■ Exercise description: Change "red" to "blue" in the items from the line with "You are a computer-use agent. This" to the line with "point(124,251)", and write those lines out again with everything else kept the same. Leave the pictures out of your answer.

[Stored dataset items]
%%

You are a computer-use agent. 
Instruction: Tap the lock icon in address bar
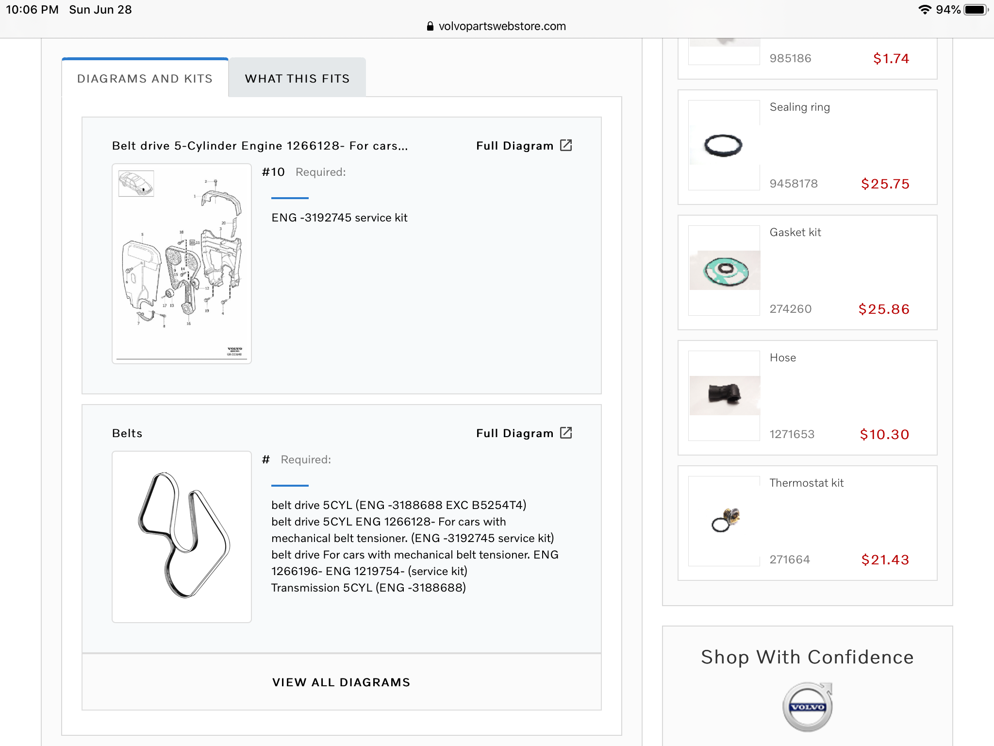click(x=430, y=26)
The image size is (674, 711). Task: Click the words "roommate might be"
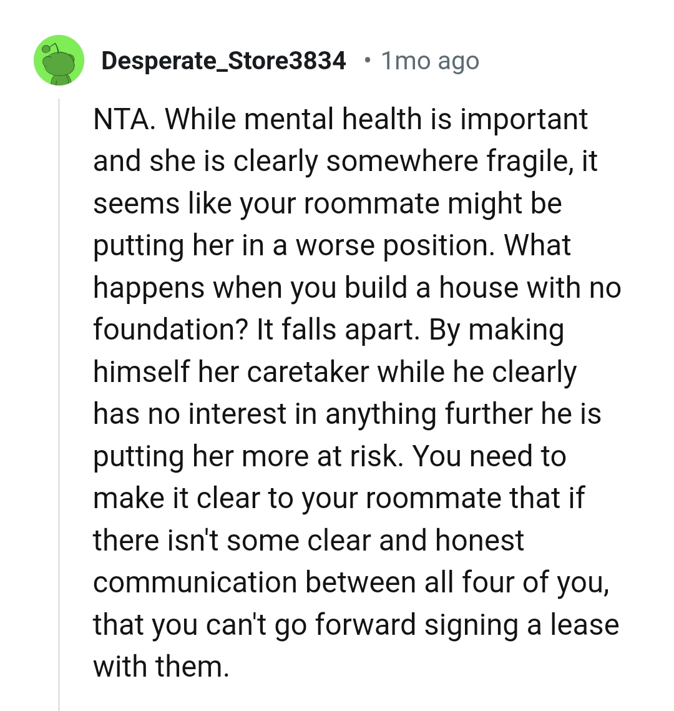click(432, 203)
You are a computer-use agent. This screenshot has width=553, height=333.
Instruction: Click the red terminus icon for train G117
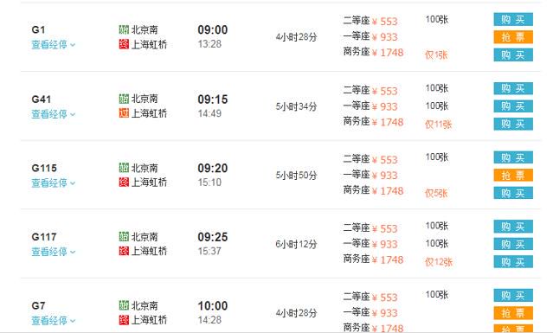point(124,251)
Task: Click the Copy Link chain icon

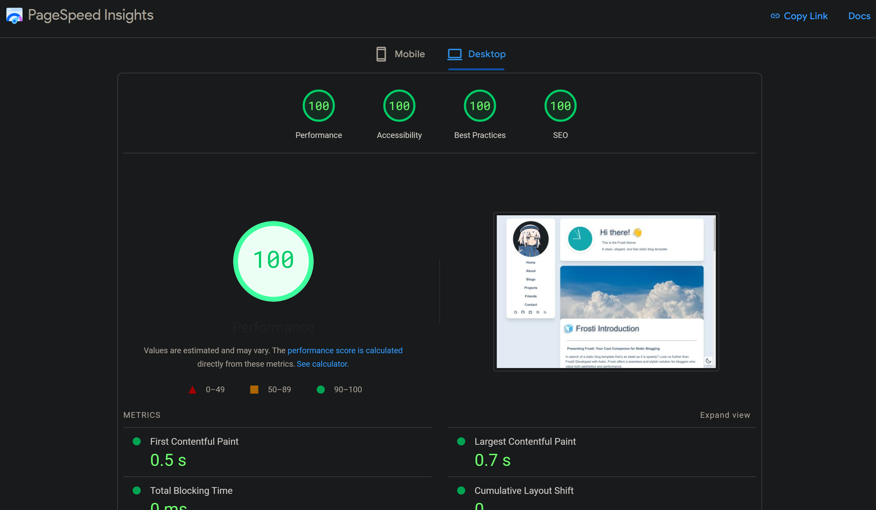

%%
%%

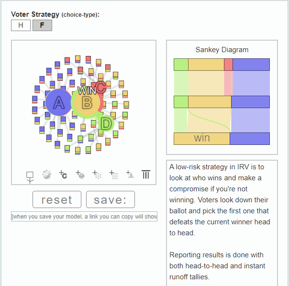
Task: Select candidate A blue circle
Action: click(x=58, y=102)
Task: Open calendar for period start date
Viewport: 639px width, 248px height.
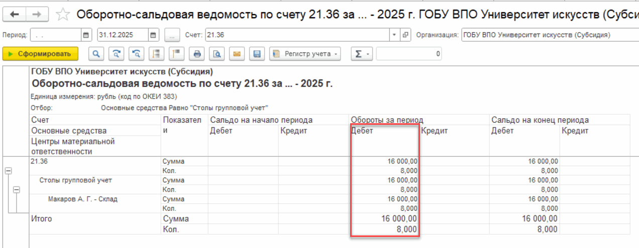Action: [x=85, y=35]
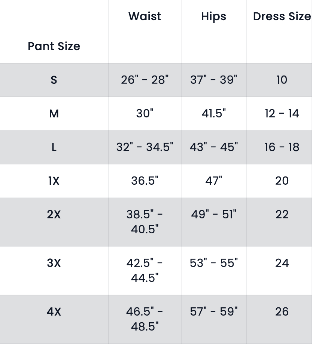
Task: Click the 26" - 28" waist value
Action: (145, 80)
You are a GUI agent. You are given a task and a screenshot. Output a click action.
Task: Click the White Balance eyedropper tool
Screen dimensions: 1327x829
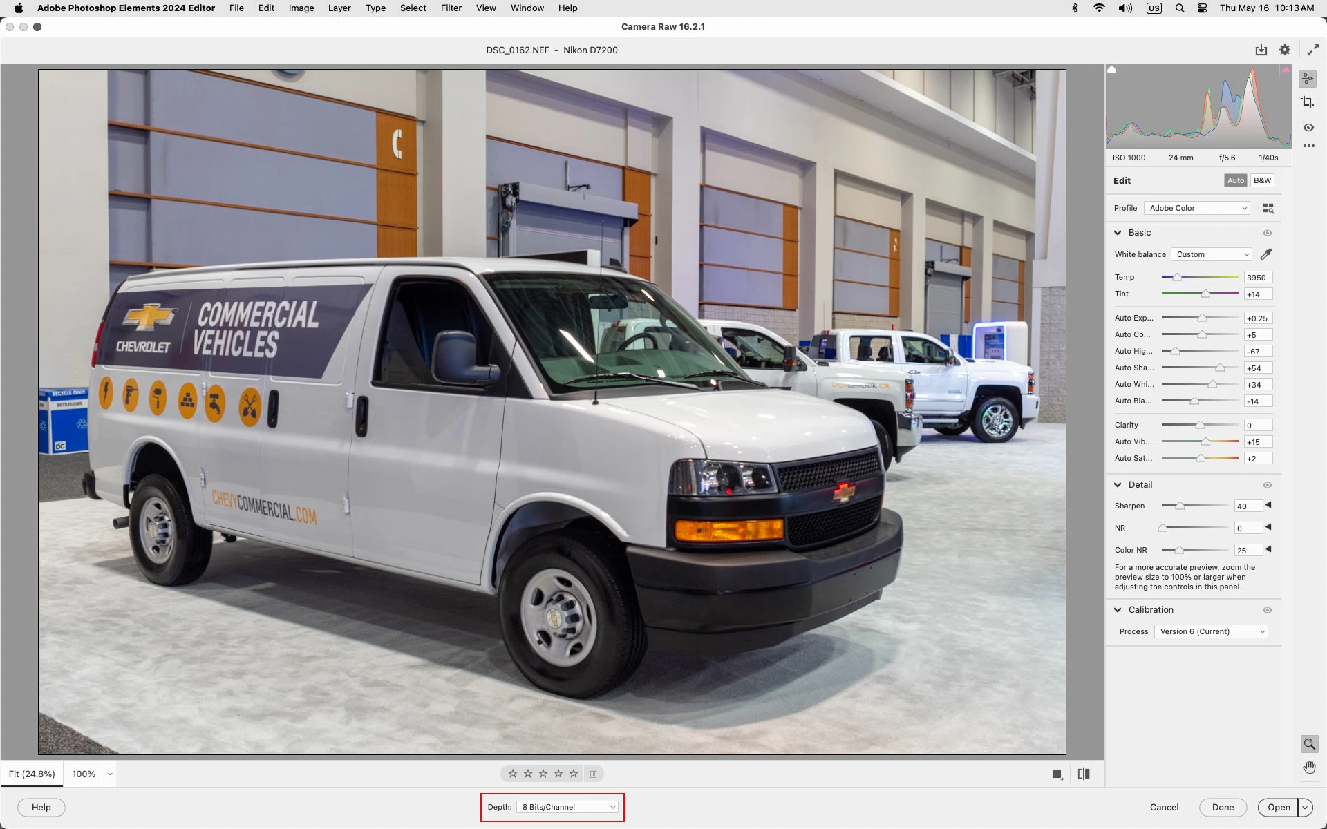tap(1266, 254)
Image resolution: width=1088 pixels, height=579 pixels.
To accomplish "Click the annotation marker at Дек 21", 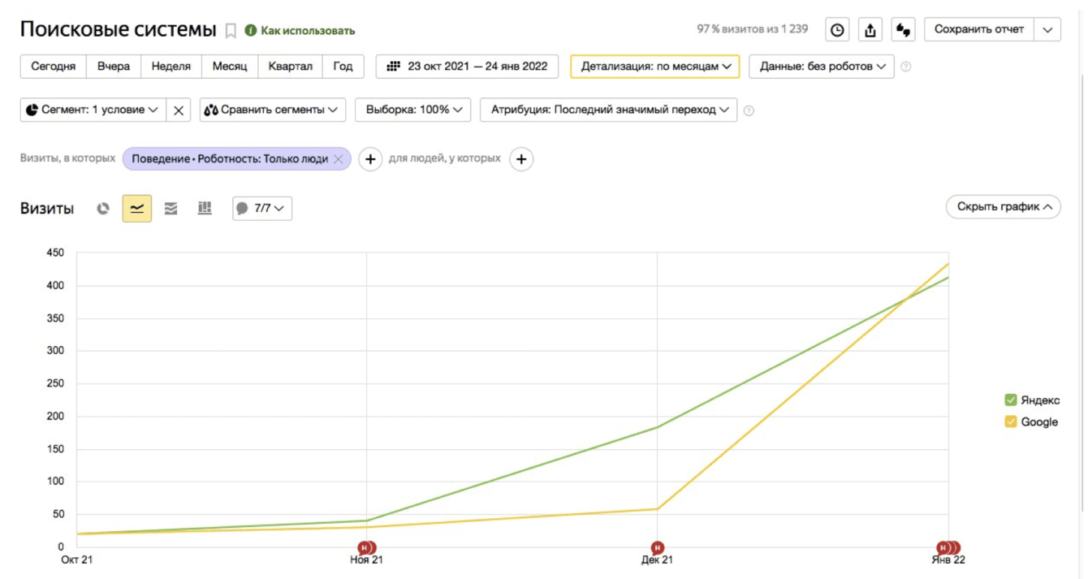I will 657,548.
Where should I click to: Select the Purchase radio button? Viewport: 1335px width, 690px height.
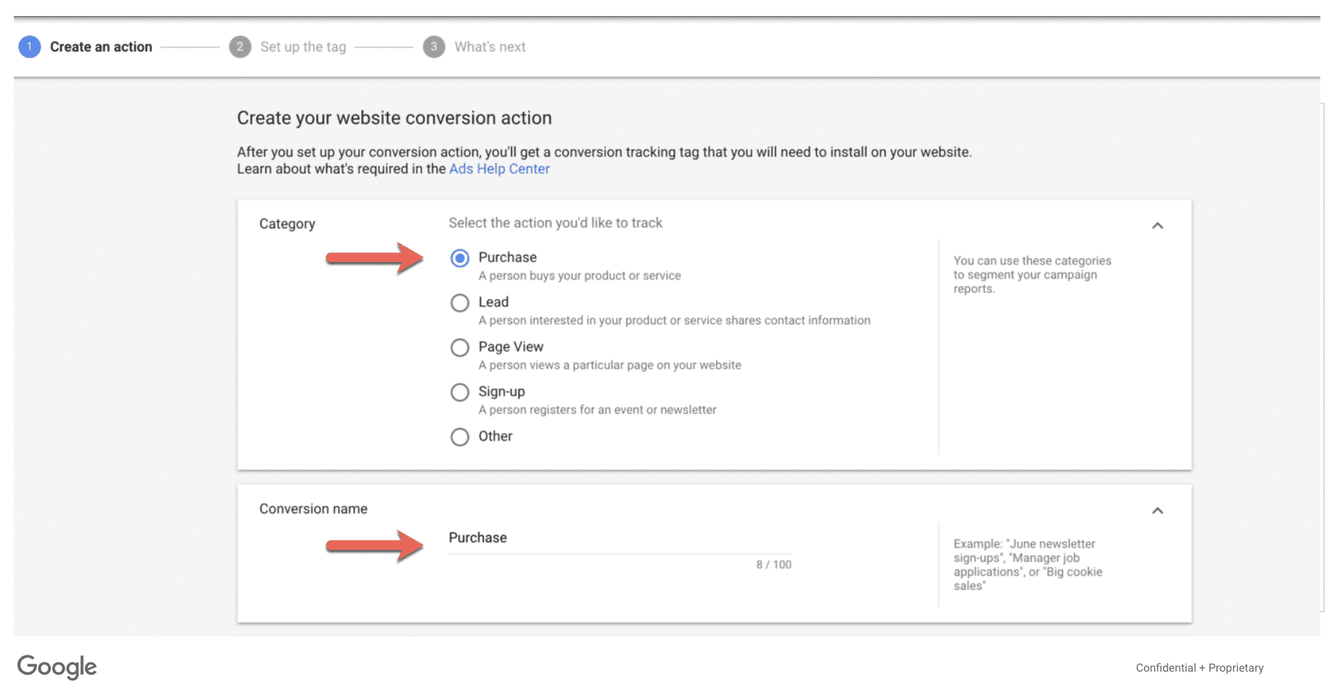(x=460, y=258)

%%

■ Exercise response:
You are a computer-use agent. This screenshot has width=553, height=333.
Instruction: Click the blue terminus icon for train G117
point(124,251)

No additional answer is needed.